**PROBLEM TO SOLVE**
Copy out every line in the items below that contains the string "with".

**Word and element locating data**
------------------------------

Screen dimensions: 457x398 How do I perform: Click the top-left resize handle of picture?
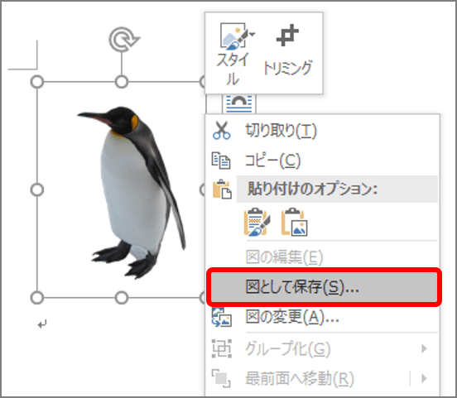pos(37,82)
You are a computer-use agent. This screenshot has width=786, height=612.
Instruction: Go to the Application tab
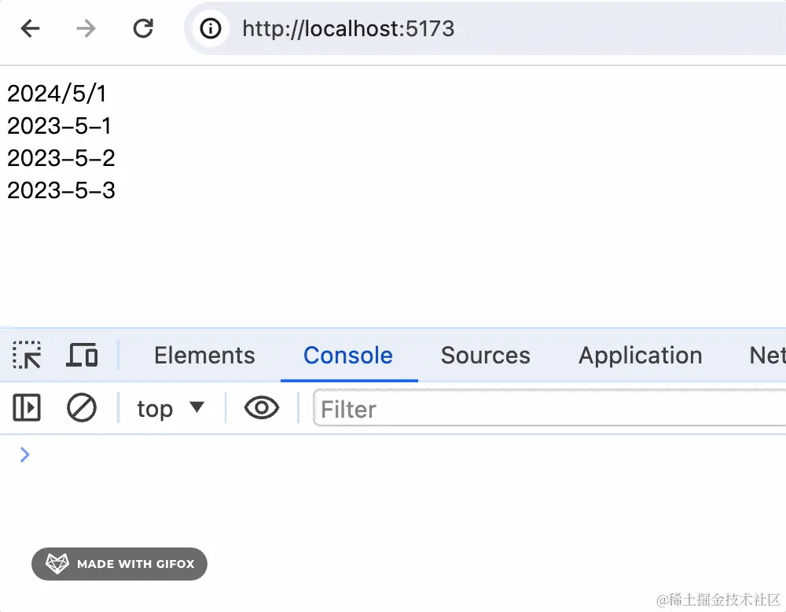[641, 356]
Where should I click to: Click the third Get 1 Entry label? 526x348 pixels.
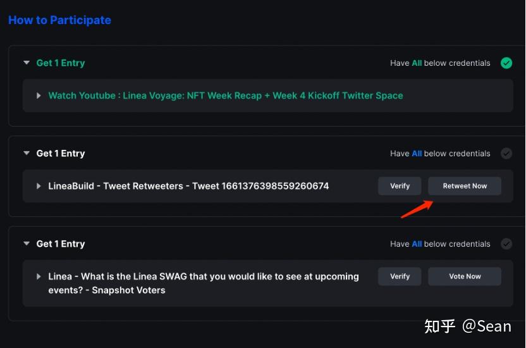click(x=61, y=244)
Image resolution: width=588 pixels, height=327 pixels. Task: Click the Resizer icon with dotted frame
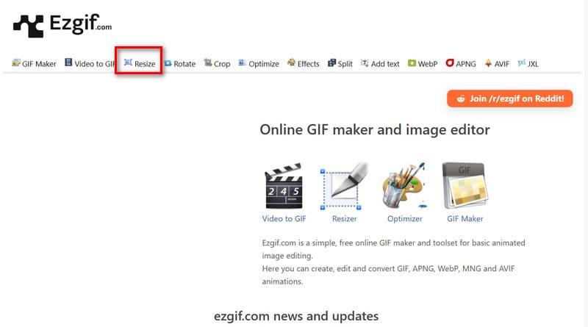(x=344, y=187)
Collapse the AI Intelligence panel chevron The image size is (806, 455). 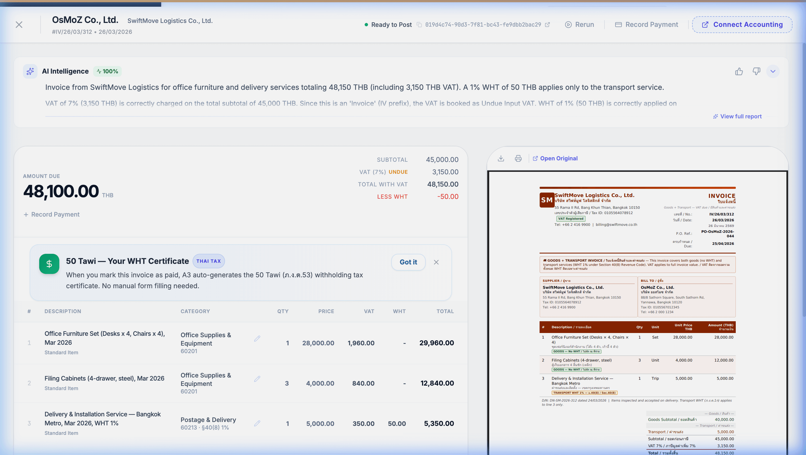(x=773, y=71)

------------------------------

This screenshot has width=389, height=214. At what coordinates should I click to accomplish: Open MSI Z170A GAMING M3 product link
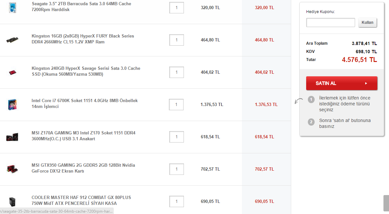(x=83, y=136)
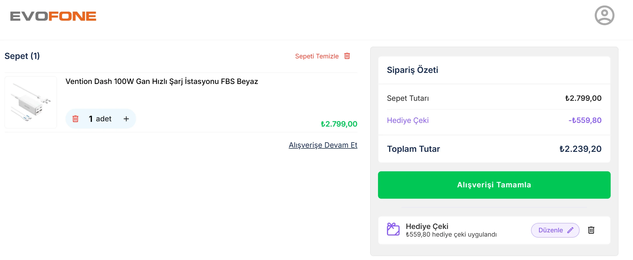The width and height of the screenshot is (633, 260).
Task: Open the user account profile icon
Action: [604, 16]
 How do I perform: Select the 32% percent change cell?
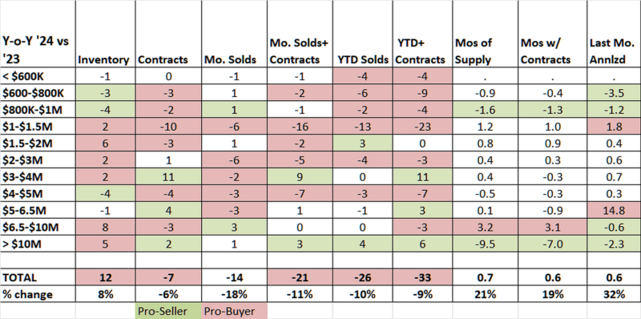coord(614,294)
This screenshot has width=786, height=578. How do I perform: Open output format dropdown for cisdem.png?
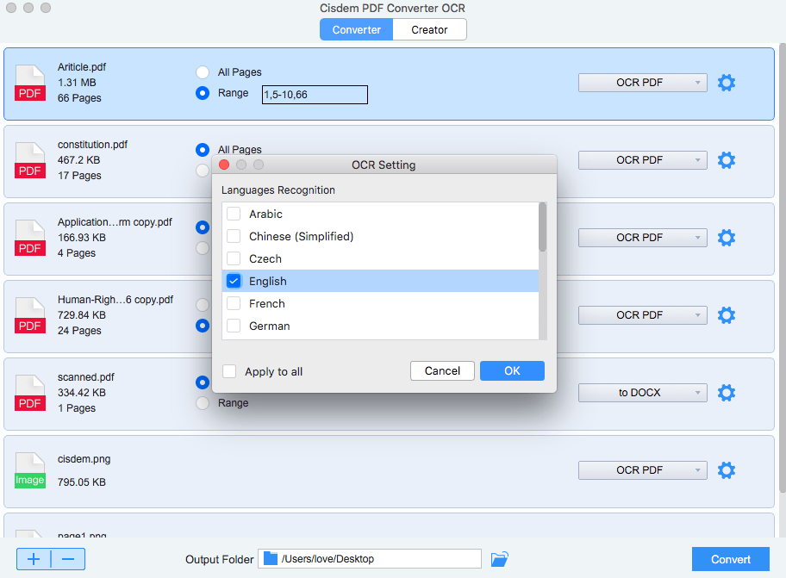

------------------------------

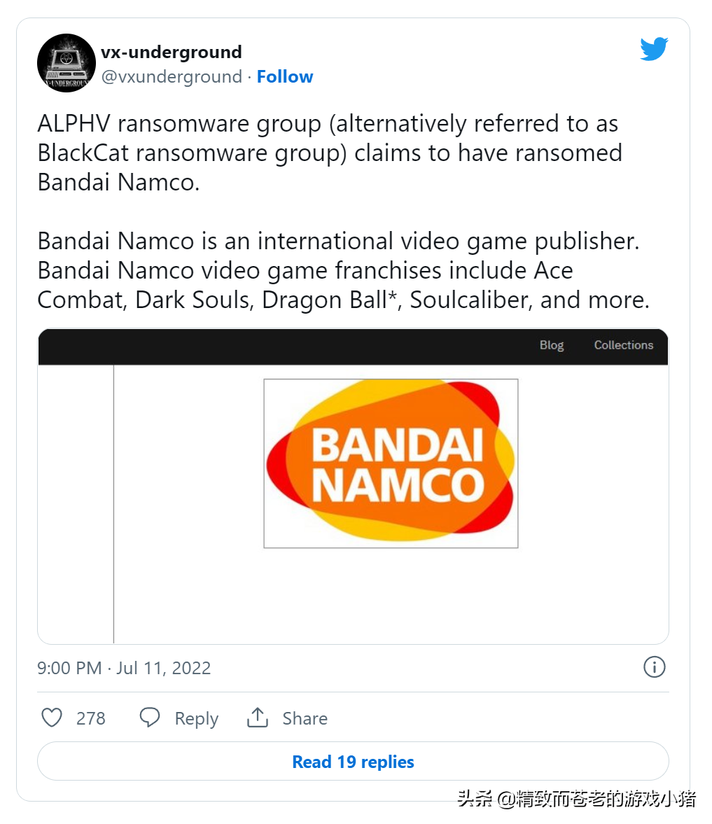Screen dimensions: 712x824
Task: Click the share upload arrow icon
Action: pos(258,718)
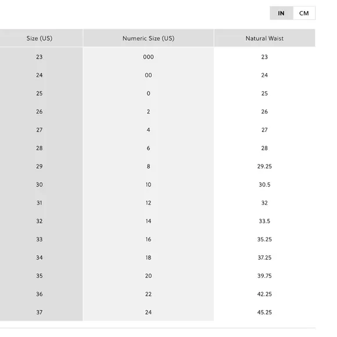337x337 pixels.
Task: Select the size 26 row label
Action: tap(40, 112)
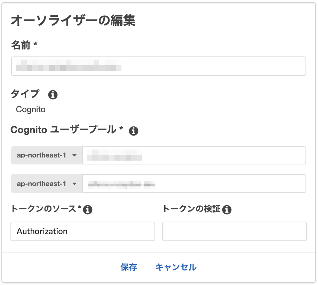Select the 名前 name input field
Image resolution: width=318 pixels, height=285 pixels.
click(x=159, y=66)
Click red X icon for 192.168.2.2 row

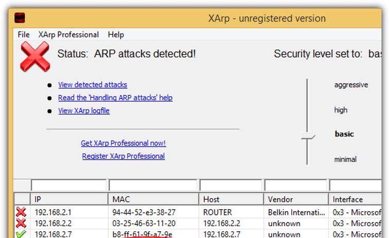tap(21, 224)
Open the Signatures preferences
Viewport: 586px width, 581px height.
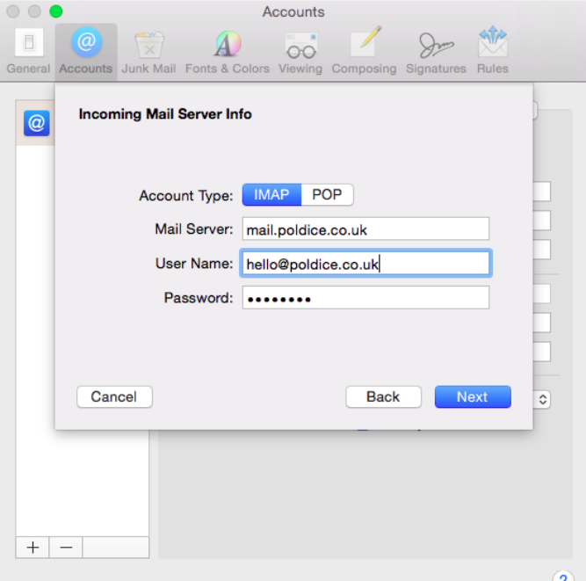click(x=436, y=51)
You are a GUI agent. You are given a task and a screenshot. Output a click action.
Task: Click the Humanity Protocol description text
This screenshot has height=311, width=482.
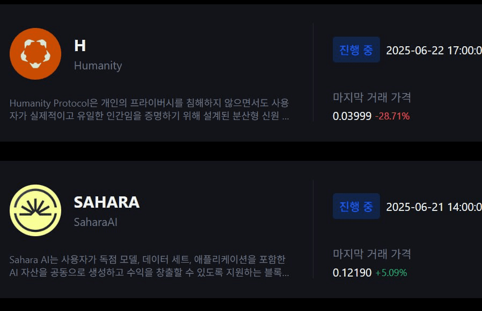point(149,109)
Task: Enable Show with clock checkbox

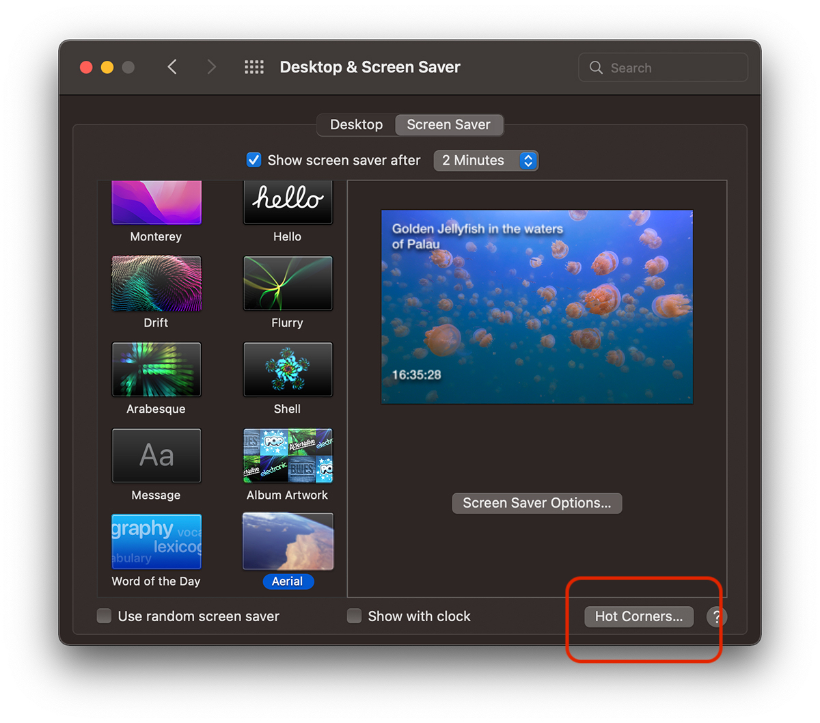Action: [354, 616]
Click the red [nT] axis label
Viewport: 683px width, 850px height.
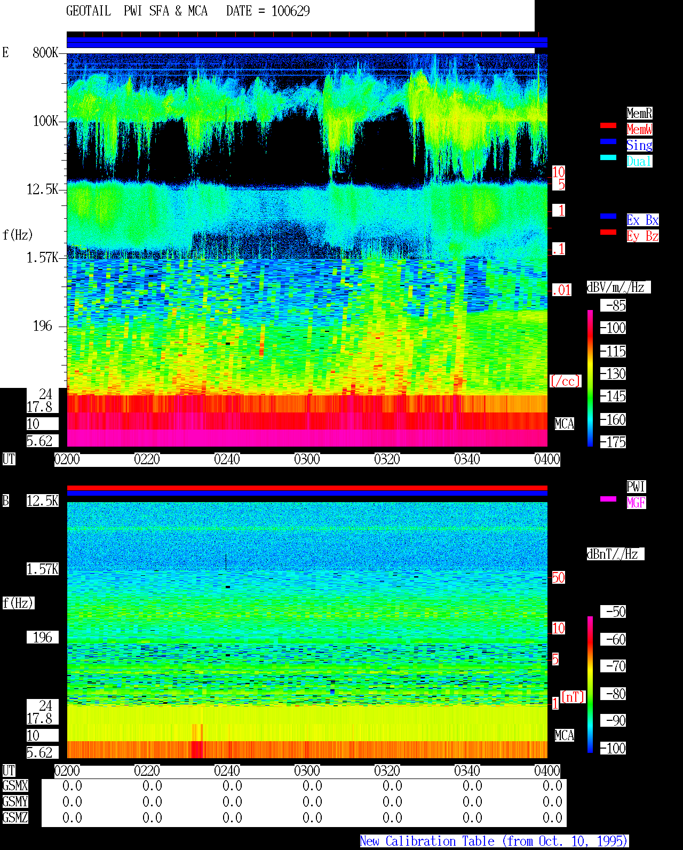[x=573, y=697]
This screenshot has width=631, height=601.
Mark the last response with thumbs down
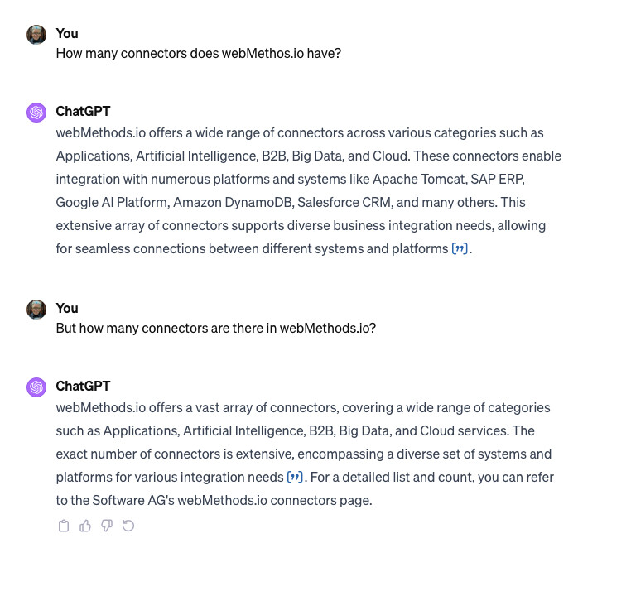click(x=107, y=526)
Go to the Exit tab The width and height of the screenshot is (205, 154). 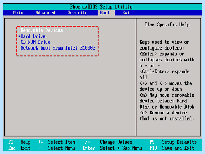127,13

------------------------------

**OUTPUT**
Image resolution: width=588 pixels, height=327 pixels. Task: Click the Resizer icon with dotted frame
Task: Enable Show with clock checkbox
Mark the last response with thumbs down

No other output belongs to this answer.